*REQUEST*
Can you convert every line of the data below into a Markdown table with the columns "Row" and "Line", numbering the rows and omitting blank lines?

*GIVEN INFORMATION*
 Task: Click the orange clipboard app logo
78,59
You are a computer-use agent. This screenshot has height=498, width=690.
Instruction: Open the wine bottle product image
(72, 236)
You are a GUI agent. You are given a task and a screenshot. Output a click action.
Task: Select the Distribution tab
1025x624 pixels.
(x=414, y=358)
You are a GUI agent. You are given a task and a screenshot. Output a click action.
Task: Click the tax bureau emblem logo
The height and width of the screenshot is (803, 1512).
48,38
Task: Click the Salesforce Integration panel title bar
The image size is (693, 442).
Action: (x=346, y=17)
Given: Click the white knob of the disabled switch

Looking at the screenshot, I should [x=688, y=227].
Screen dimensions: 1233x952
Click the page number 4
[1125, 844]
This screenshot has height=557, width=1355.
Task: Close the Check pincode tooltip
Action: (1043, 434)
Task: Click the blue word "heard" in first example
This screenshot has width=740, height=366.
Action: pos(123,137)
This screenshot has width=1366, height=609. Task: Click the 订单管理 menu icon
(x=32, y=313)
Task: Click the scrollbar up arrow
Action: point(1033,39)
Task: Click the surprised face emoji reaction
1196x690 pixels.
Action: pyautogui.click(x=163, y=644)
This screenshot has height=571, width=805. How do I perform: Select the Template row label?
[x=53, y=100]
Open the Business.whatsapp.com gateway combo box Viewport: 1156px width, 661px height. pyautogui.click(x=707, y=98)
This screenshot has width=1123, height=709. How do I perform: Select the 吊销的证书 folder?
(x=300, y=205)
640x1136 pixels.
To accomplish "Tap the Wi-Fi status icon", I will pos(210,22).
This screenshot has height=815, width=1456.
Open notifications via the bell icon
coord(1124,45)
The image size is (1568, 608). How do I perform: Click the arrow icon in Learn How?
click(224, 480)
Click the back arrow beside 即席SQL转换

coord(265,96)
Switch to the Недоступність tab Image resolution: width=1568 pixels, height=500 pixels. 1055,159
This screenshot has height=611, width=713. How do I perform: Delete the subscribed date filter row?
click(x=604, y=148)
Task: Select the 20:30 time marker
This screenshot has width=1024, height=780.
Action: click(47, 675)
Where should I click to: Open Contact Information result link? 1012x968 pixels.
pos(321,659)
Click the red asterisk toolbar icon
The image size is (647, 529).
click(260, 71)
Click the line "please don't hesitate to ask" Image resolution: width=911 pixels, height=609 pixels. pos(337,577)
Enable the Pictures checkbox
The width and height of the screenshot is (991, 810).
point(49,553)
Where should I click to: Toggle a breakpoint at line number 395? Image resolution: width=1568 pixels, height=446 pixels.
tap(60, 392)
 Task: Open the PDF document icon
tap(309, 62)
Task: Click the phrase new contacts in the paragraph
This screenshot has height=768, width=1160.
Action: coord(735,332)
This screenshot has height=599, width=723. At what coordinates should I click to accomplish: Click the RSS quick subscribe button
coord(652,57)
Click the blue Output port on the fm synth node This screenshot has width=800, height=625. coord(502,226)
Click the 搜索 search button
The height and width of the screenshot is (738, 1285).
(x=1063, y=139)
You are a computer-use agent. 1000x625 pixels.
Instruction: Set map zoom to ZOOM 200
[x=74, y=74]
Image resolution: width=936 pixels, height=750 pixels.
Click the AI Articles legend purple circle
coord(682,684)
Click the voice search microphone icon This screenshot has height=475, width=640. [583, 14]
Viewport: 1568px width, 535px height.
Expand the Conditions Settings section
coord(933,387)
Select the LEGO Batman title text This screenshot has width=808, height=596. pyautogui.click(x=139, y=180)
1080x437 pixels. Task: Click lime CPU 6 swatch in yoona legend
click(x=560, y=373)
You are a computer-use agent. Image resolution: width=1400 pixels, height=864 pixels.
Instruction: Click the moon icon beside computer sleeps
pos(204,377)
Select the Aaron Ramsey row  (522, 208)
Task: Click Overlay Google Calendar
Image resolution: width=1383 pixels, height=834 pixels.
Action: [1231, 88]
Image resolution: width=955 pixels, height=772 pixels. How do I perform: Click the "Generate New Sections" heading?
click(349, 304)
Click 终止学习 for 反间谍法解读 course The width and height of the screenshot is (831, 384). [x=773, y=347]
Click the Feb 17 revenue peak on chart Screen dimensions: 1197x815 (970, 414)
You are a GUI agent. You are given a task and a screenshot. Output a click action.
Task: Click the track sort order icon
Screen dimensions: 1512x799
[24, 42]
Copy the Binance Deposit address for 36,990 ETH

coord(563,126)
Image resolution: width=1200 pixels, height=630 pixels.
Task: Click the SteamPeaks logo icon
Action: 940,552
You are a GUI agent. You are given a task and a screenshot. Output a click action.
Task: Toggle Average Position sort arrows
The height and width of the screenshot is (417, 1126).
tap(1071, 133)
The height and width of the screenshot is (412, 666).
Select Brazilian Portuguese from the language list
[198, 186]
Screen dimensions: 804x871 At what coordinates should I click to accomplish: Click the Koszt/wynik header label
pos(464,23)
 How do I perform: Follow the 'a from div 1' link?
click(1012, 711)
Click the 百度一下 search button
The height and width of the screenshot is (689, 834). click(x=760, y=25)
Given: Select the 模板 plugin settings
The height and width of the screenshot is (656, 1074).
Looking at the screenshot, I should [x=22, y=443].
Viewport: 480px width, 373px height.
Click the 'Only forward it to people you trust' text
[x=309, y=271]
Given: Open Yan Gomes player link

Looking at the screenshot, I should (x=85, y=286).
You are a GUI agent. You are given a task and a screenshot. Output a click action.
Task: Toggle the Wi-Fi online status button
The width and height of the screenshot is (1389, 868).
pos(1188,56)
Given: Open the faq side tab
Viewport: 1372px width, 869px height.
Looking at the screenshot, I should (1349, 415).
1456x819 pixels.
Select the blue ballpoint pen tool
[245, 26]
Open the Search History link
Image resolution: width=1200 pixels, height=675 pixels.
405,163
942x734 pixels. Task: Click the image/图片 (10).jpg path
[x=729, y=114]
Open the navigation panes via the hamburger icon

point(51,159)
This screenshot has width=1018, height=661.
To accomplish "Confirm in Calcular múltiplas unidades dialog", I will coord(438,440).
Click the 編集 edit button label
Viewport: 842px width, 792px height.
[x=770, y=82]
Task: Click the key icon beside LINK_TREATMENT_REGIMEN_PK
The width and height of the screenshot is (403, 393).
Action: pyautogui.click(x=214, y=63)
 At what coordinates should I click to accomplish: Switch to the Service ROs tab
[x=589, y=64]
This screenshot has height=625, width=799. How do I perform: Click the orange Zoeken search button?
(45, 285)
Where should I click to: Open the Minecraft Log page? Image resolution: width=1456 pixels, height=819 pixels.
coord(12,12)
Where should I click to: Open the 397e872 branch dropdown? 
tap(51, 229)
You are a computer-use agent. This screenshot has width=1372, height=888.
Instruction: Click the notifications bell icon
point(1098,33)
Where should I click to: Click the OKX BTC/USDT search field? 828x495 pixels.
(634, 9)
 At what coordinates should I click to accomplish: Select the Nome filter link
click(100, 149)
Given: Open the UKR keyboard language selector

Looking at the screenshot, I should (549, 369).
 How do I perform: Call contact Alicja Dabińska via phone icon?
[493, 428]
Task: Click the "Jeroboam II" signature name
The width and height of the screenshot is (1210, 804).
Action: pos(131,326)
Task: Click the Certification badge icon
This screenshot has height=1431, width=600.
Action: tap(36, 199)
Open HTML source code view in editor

*RESULT OF THIS TASK*
| Row | Line |
|---|---|
| 1 |  Task: Click the orange clipboard app logo |
| 2 | 78,59 |
| 3 | You are a computer-use agent. This screenshot has height=498, width=690. |
| 4 | Instruction: Open the wine bottle product image |
| 5 | (72, 236) |
| 6 | You are a GUI agent. You are given a task and a screenshot. Output a click action. |
| 7 | Task: Select the Distribution tab |
| 8 | 1025x624 pixels. |
| 9 | (x=414, y=358) |
| 10 | You are a GUI agent. You are given a task and a screenshot. Output a click action. |
| 11 | Task: Click the tax bureau emblem logo |
| 12 | The height and width of the screenshot is (803, 1512). |
| 13 | 48,38 |
| 14 | Task: Click the Salesforce Integration panel title bar |
| 15 | The image size is (693, 442). |
| 16 | Action: (x=346, y=17) |
| 17 | Given: Click the white knob of the disabled switch |
| 18 | Looking at the screenshot, I should [x=688, y=227]. |
| 19 | Screen dimensions: 1233x952 |
| 20 | Click the page number 4 |
| 21 | [1125, 844] |
| 22 | This screenshot has height=557, width=1355. |
| 23 | Task: Close the Check pincode tooltip |
| 24 | Action: (1043, 434) |
| 25 | Task: Click the blue word "heard" in first example |
| 26 | This screenshot has width=740, height=366. |
| 27 | Action: pos(123,137) |
| 28 | This screenshot has width=1366, height=609. Task: Click the 订单管理 menu icon |
| 29 | (x=32, y=313) |
| 30 | Task: Click the scrollbar up arrow |
| 31 | Action: point(1033,39) |
| 32 | Task: Click the surprised face emoji reaction |
| 33 | 1196x690 pixels. |
| 34 | Action: pyautogui.click(x=163, y=644) |
| 35 | This screenshot has height=571, width=805. How do I perform: Select the Template row label? |
| 36 | [x=53, y=100] |
| 37 | Open the Business.whatsapp.com gateway combo box Viewport: 1156px width, 661px height. pyautogui.click(x=707, y=98) |
| 38 | This screenshot has width=1123, height=709. How do I perform: Select the 吊销的证书 folder? |
| 39 | (x=300, y=205) |
| 40 | 640x1136 pixels. |
| 41 | To accomplish "Tap the Wi-Fi status icon", I will pos(210,22). |
| 42 | This screenshot has height=815, width=1456. |
| 43 | Open notifications via the bell icon |
| 44 | coord(1124,45) |
| 45 | The image size is (1568, 608). How do I perform: Click the arrow icon in Learn How? |
| 46 | click(224, 480) |
| 47 | Click the back arrow beside 即席SQL转换 |
| 48 | coord(265,96) |
| 49 | Switch to the Недоступність tab Image resolution: width=1568 pixels, height=500 pixels. 1055,159 |
| 50 | This screenshot has height=611, width=713. How do I perform: Delete the subscribed date filter row? |
| 51 | click(x=604, y=148) |
| 52 | Task: Select the 20:30 time marker |
| 53 | This screenshot has width=1024, height=780. |
| 54 | Action: click(47, 675) |
| 55 | Where should I click to: Open Contact Information result link? 1012x968 pixels. |
| 56 | pos(321,659) |
| 57 | Click the red asterisk toolbar icon |
| 58 | The image size is (647, 529). |
| 59 | click(260, 71) |
| 60 | Click the line "please don't hesitate to ask" Image resolution: width=911 pixels, height=609 pixels. pos(337,577) |
| 61 | Enable the Pictures checkbox |
| 62 | The width and height of the screenshot is (991, 810). |
| 63 | point(49,553) |
| 64 | Where should I click to: Toggle a breakpoint at line number 395? Image resolution: width=1568 pixels, height=446 pixels. |
| 65 | tap(60, 392) |
| 66 |  Task: Open the PDF document icon |
| 67 | tap(309, 62) |
| 68 | Task: Click the phrase new contacts in the paragraph |
| 69 | This screenshot has height=768, width=1160. |
| 70 | Action: coord(735,332) |
| 71 | This screenshot has height=599, width=723. At what coordinates should I click to accomplish: Click the RSS quick subscribe button |
| 72 | coord(652,57) |
| 73 | Click the blue Output port on the fm synth node This screenshot has width=800, height=625. coord(502,226) |
| 74 | Click the 搜索 search button |
| 75 | The height and width of the screenshot is (738, 1285). |
| 76 | (x=1063, y=139) |
| 77 | You are a computer-use agent. 1000x625 pixels. |
| 78 | Instruction: Set map zoom to ZOOM 200 |
| 79 | [x=74, y=74] |
| 80 | Image resolution: width=936 pixels, height=750 pixels. |
| 81 | Click the AI Articles legend purple circle |
| 82 | coord(682,684) |
| 83 | Click the voice search microphone icon This screenshot has height=475, width=640. [583, 14] |
| 84 | Viewport: 1568px width, 535px height. |
| 85 | Expand the Conditions Settings section |
| 86 | coord(933,387) |
| 87 | Select the LEGO Batman title text This screenshot has width=808, height=596. pyautogui.click(x=139, y=180) |
| 88 | 1080x437 pixels. Task: Click lime CPU 6 swatch in yoona legend |
| 89 | click(x=560, y=373) |
| 90 | You are a computer-use agent. Image resolution: width=1400 pixels, height=864 pixels. |
| 91 | Instruction: Click the moon icon beside computer sleeps |
| 92 | pos(204,377) |
| 93 | Select the Aaron Ramsey row  (522, 208) |
| 94 | Task: Click Overlay Google Calendar |
| 95 | Image resolution: width=1383 pixels, height=834 pixels. |
| 96 | Action: [1231, 88] |
| 97 | Image resolution: width=955 pixels, height=772 pixels. How do I perform: Click the "Generate New Sections" heading? |
| 98 | click(349, 304) |
| 99 | Click 终止学习 for 反间谍法解读 course The width and height of the screenshot is (831, 384). [x=773, y=347] |
| 100 | Click the Feb 17 revenue peak on chart Screen dimensions: 1197x815 (970, 414) |
| 101 | You are a GUI agent. You are given a task and a screenshot. Output a click action. |
| 102 | Task: Click the track sort order icon |
| 103 | Screen dimensions: 1512x799 |
| 104 | [24, 42] |
| 105 | Copy the Binance Deposit address for 36,990 ETH |
| 106 | coord(563,126) |
| 107 | Image resolution: width=1200 pixels, height=630 pixels. |
| 108 | Task: Click the SteamPeaks logo icon |
| 109 | Action: 940,552 |
| 110 | You are a GUI agent. You are given a task and a screenshot. Output a click action. |
| 111 | Task: Toggle Average Position sort arrows |
| 112 | The height and width of the screenshot is (417, 1126). |
| 113 | tap(1071, 133) |
| 114 | The height and width of the screenshot is (412, 666). |
| 115 | Select Brazilian Portuguese from the language list |
| 116 | [198, 186] |
| 117 | Screen dimensions: 804x871 At what coordinates should I click to accomplish: Click the Koszt/wynik header label |
| 118 | pos(464,23) |
| 119 |  How do I perform: Follow the 'a from div 1' link? |
| 120 | click(1012, 711) |
| 121 | Click the 百度一下 search button |
| 122 | The height and width of the screenshot is (689, 834). click(x=760, y=25) |
| 123 | Given: Select the 模板 plugin settings |
| 124 | The height and width of the screenshot is (656, 1074). |
| 125 | Looking at the screenshot, I should [x=22, y=443]. |
| 126 | Viewport: 480px width, 373px height. |
| 127 | Click the 'Only forward it to people you trust' text |
| 128 | [x=309, y=271] |
| 129 | Given: Open Yan Gomes player link |
| 130 | Looking at the screenshot, I should (x=85, y=286). |
| 131 | You are a GUI agent. You are given a task and a screenshot. Output a click action. |
| 132 | Task: Toggle the Wi-Fi online status button |
| 133 | The width and height of the screenshot is (1389, 868). |
| 134 | pos(1188,56) |
| 135 | Given: Open the faq side tab |
| 136 | Viewport: 1372px width, 869px height. |
| 137 | Looking at the screenshot, I should (1349, 415). |
| 138 | 1456x819 pixels. |
| 139 | Select the blue ballpoint pen tool |
| 140 | [245, 26] |
| 141 | Open the Search History link |
| 142 | Image resolution: width=1200 pixels, height=675 pixels. |
| 143 | 405,163 |
| 144 | 942x734 pixels. Task: Click the image/图片 (10).jpg path |
| 145 | [x=729, y=114] |
| 146 | Open the navigation panes via the hamburger icon |
| 147 | point(51,159) |
| 148 | This screenshot has width=1018, height=661. |
| 149 | To accomplish "Confirm in Calcular múltiplas unidades dialog", I will coord(438,440). |
| 150 | Click the 編集 edit button label |
| 151 | Viewport: 842px width, 792px height. |
| 152 | [x=770, y=82] |
| 153 | Task: Click the key icon beside LINK_TREATMENT_REGIMEN_PK |
| 154 | The width and height of the screenshot is (403, 393). |
| 155 | Action: pyautogui.click(x=214, y=63) |
| 156 |  At what coordinates should I click to accomplish: Switch to the Service ROs tab |
| 157 | [x=589, y=64] |
| 158 | This screenshot has height=625, width=799. How do I perform: Click the orange Zoeken search button? |
| 159 | (45, 285) |
| 160 | Where should I click to: Open the Minecraft Log page? Image resolution: width=1456 pixels, height=819 pixels. |
| 161 | coord(12,12) |
| 162 | Where should I click to: Open the 397e872 branch dropdown?  |
| 163 | tap(51, 229) |
| 164 | You are a computer-use agent. This screenshot has width=1372, height=888. |
| 165 | Instruction: Click the notifications bell icon |
| 166 | point(1098,33) |
| 167 | Where should I click to: Click the OKX BTC/USDT search field? 828x495 pixels. |
| 168 | (634, 9) |
| 169 |  At what coordinates should I click to accomplish: Select the Nome filter link |
| 170 | click(100, 149) |
| 171 | Given: Open the UKR keyboard language selector |
| 172 | Looking at the screenshot, I should (549, 369). |
| 173 |  How do I perform: Call contact Alicja Dabińska via phone icon? |
| 174 | [493, 428] |
| 175 | Task: Click the "Jeroboam II" signature name |
| 176 | The width and height of the screenshot is (1210, 804). |
| 177 | Action: pos(131,326) |
| 178 | Task: Click the Certification badge icon |
| 179 | This screenshot has height=1431, width=600. |
| 180 | Action: tap(36, 199) |
| 181 | Open HTML source code view in editor |